As plant diversity and biomass can impact stability indirectly and directly, it is likely that nutrients and herbivores also jointly impact grassland stability. For instance, nutrients or herbivores can indirectly impact gamma stability by regulating species richness at the local and larger spatial scales (alpha and beta diversity, respectively) (Hautier et al. 2015; Zhang et al. 2019; Liang et al. 2020). Although less often tested, nutrients or herbivores can also impact alpha and gamma stability through community evenness (Grman et al. 2010; Liang et al. 2020) and community dissimilarity across time and space (Koerner et al. 2016; Zhang et al. 2019). Our understanding of plant diversity (including alpha and beta diversity, evenness, community dissimilarity across time and space) on stability are limited because different studies usually focus on different plant diversity metrics (Grime 1998; Tilman et al. 2006; Polleyet al. 2007; Grman et al. 2010; Hautier et al.2015; Koerner et al. 2016).
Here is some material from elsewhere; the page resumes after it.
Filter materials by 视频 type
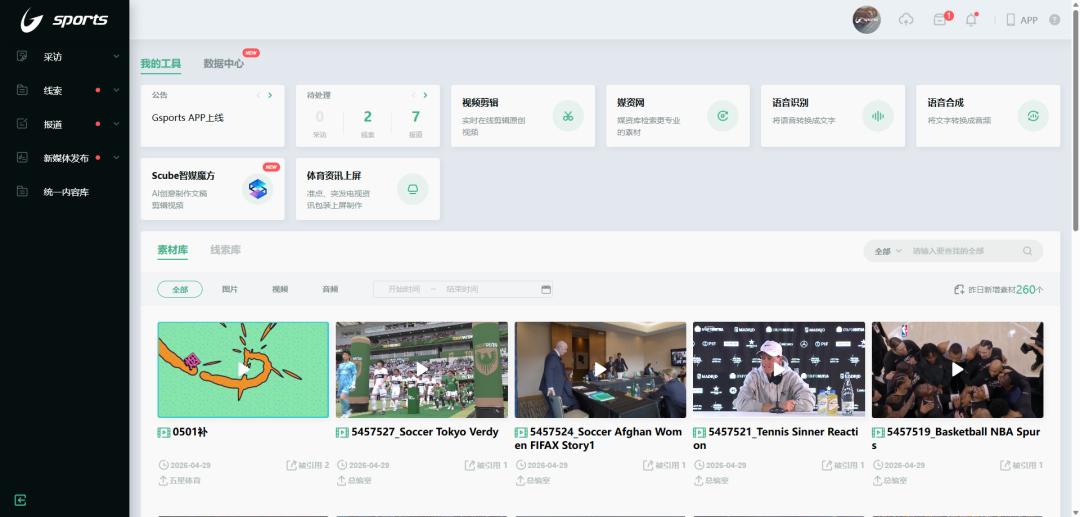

Therefore, it remains unclear which plant diversity metrics are the major factors mediating the effects of nutrient and herbivores on alpha and gamma stability. Assessing the relative contribution of different facets of plant diversity to alpha and gamma stability can deepen our understanding of the underlying mechanisms for stability across spatial scales and help prioritize conservation efforts.
Here, we used a globally coordinated grassland experiment, Nutrient Network (NutNet) (Borer et al. 2014a) to assess (1) the joint effects of nutrient addition and herbivore exclusion on the temporal stability of aboveground biomass at the local and larger spatial scales (i.e. alpha and gamma stability); (2) the relative contribution of different facets of plant diversity in mediating the responses of alpha and gamma stability to nutrients and herbivores. We hypothesized that (1) nutrient addition decreases alpha and gamma stability, while herbivore exclusion worsens these decreases particularly at sites with high grazing intensity; (2) Nutrient addition decreases gamma stability via reducing alpha stability, which is regulated by all facets of plant diversity. Herbivore exclusion decreases gamma stability not only via alpha stability but also via spatial asynchrony, because herbivores often increase vegetation heterogeneity in the landscape (i.e. spatial community dissimilarity).